Wünsche euch viele Ideen, um den Kreis zu durchbrechen und wenn die Woche so gut beginnt schaut vllt das Sams vorbei :-) bb
duroy (Gast) - 28. Mai, 10:49

Hallo lieber Jules!

Dein Radfahrkollege im Unterhemd ist mir sympathisch. Fuer diesmal allerdings nicht wegen seines inneren Schweinehundes, der ihn schon beim geringsten Wolkenanbruch das Rad meiden laesst (denn als selbst praktizierender Rennradfahrer sind mir die Schoenwetterfahrer immer suspekt), sondern wegen seiner pointierten Granteligkeit.

Das kleine Popo-Klopfen auf die Massenmedien und Kochs Ambitionen erfolgt hoechst notwendig. Ist ja Wahnsinn, was ich da in allen renommierteren Zeitungen, die doch sonst mitunter selbst so schoen eingedroschen haben auf den ''Hessen-Berlusconi'', ihn jetzt so glorifizieren.

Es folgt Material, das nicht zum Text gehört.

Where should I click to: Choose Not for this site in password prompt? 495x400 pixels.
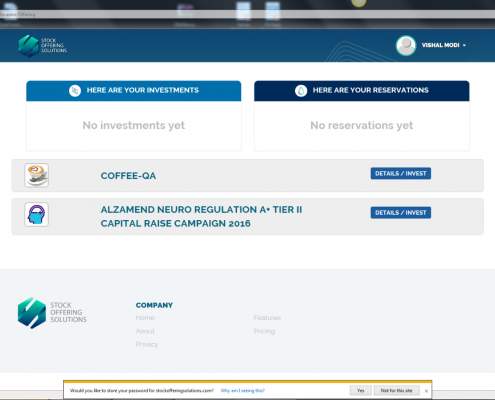pyautogui.click(x=396, y=390)
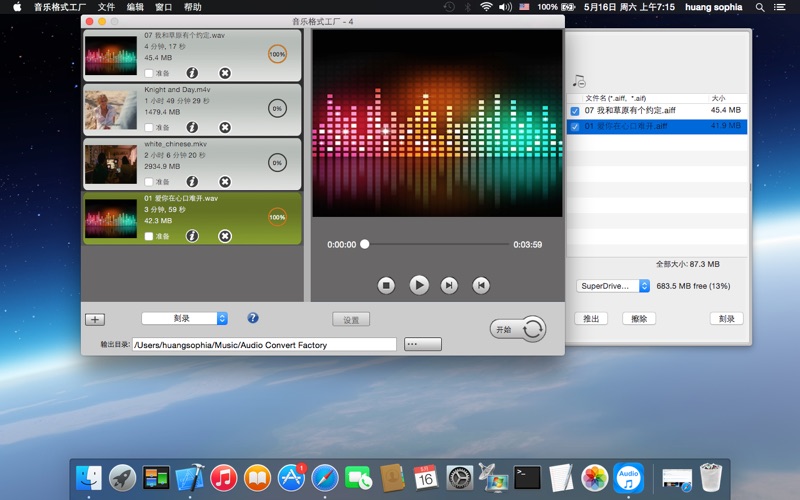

Speerspitze duerfte hier die FAZ sein, die aus dem Quasi-Nachruf-Verfassen auf den die Politik so unendlich bereichernden Koch nicht mehr herauskommt.
Ich sollte nun aber aufhoeren, mich zu enervieren, sonst muss ich mich uebergeben und das muss ja nicht auf den schoenen Teppichen vor Ort geschehen.

Zum Wetter noch (darueber sprechen Radfahrer unter sich ja doch etwas mehr als gewoehnlich): ja, dumme Praktikanten machen das derzeit, launige Triefnasen mit Hang zum Sadismus, lustlose Wetter-Eleven ohne jegliche Motivation...

ich verbleibe in durchaus granteliger Stimmung...

P.S.: ich hab es heute erst erspaeht und muss mich ganz herzlich dafuer bedanken, dass mein Stehlampenblog in deiner Blogroll auftaucht!!

Trithemius - 28. Mai, 19:03

Lieber Duroy,

wir sind dann aber doch noch gefahren, immer auf Wolkenlöcher zu, und wenn man einmal nass ist, macht es sowieso nichts mehr. Ich bin immer gern bei Regen gefahren. Dann ist viel Sauerstoff in der Luft.

Ja, lassen wir das unselige Thema Koch und verschmockte Medien heute. Wir haben Besseres zu tun, nämlich über Illich und die Entschulung der Gesellschaft zu sprechen. Das wird deine Laune bestimmt heben.

Schöne Grüße
Jules

P.S.: In Hannover sagen sie, wenn sich einer bedankt: "Da nich für!"